April is a great month to enjoy cycling and running, but with the pounding of running and the repetitive revolutions of cycling, our knees are at risk of developing Iliotibial band Friction Syndrome.
The ITB or Iliotibial band is a broad band of fascia (fibrous tissue) that runs from the outside of the hip to the outside of the knee, connecting a muscle called the tensor fascia lata to the knee. ITBFS is an overuse injury that produces pain on the lateral knee or hip during running and, occasionally during cycling. Pain is generally caused by an unusually tight ITB, the undersurface of which frictions over the boney prominences of the outside of the hip and knee. This occurs during knee bending and straightening at approximately 30 degrees of knee bend. When running and cycling, the tight ITB flicks over the boney prominence, causing friction, microtrauma, inflammation and pain.

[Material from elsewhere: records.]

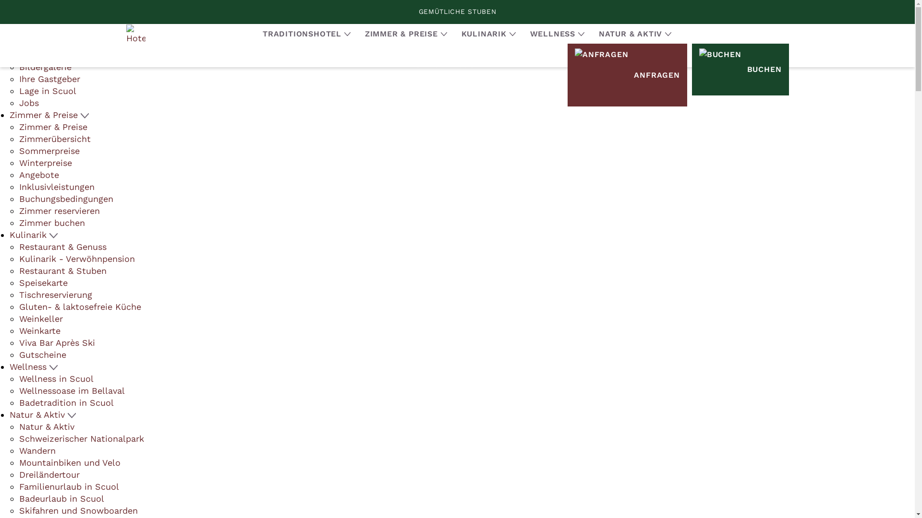 The height and width of the screenshot is (518, 922). I want to click on 'Bildergalerie', so click(45, 66).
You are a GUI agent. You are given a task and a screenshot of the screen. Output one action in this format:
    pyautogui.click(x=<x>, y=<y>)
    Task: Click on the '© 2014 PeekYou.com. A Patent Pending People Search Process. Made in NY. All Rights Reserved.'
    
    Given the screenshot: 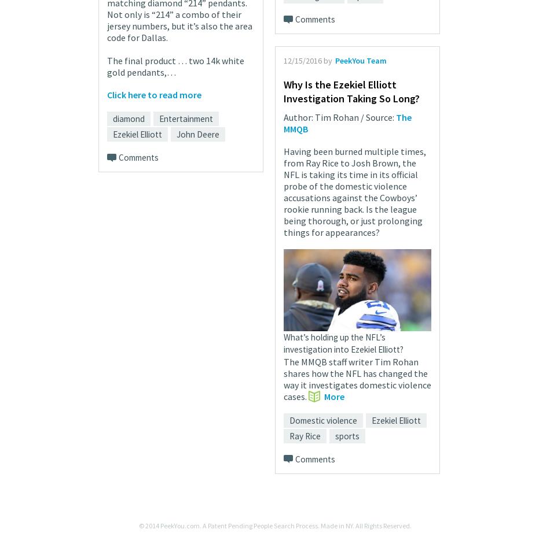 What is the action you would take?
    pyautogui.click(x=274, y=525)
    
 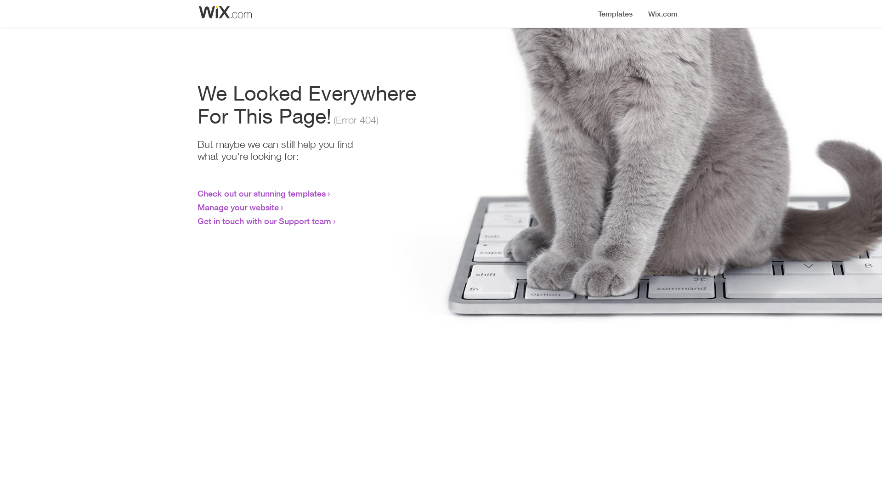 What do you see at coordinates (264, 221) in the screenshot?
I see `'Get in touch with our Support team'` at bounding box center [264, 221].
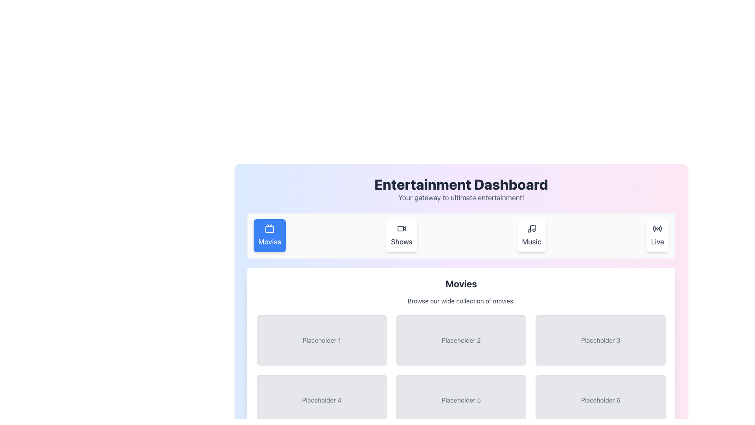 This screenshot has width=755, height=425. I want to click on the first Placeholder box in a grid layout with a light gray background, so click(322, 339).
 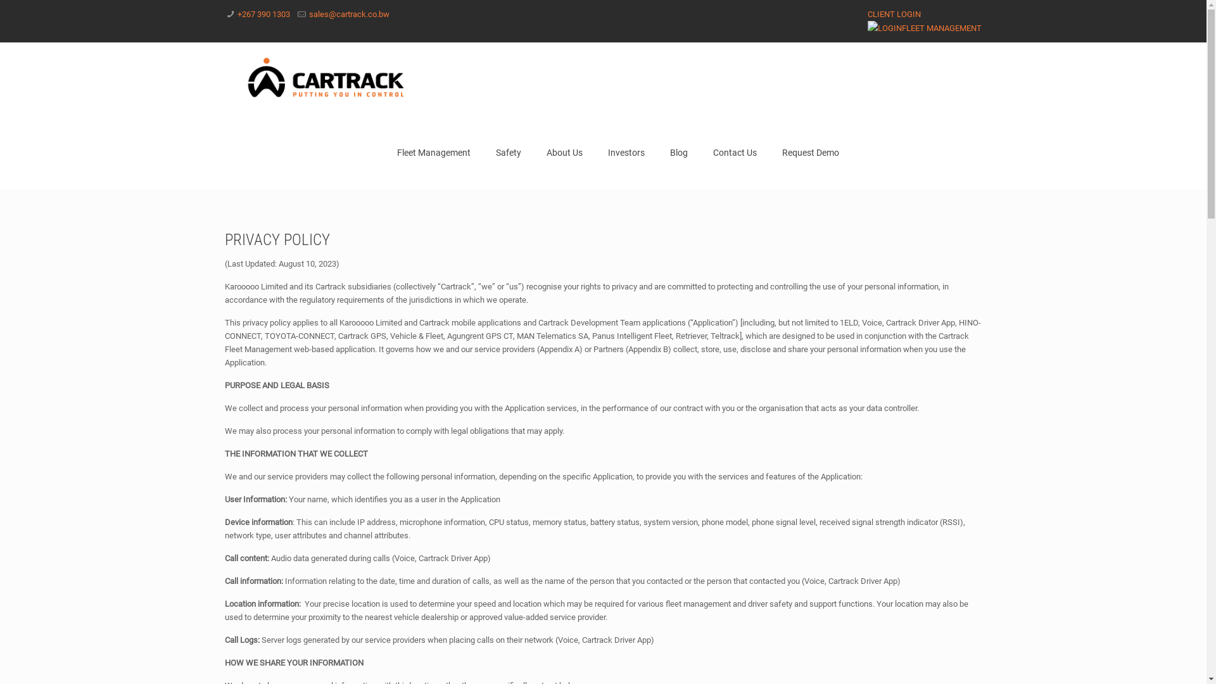 I want to click on 'Safety', so click(x=508, y=151).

Causes of ITBFS may be poor training habits, incorrect equipment or biomechanical imbalances. Training habits such as running on a cambered surface, inadequate warm-up or cool down, excessive downhill running, or cycling with the foot toed-in can lead to pain. Biomechanical issues such as overpronation, significant leg length differences, pelvic asymmetry, weak hip abductors or a tight ITB may contribute to the friction syndrome. In the incidence of ITBFS from cycling, it is important to adjust the bike to fit the cyclist, rather than make the cyclist fit the bike. Appropriate adjustments to the saddle, pedals and handlebars can alleviate the friction at the hip or the knee.
Treatment initially includes rest and control of inflammation with ice, anti-inflammatory medication and ultrasound or other physiotherapy techniques. Further intervention then depends on correct diagnosis of the root cause of the problem. This requires a thorough assessment and will ensure prevention and any recurrence of the problem.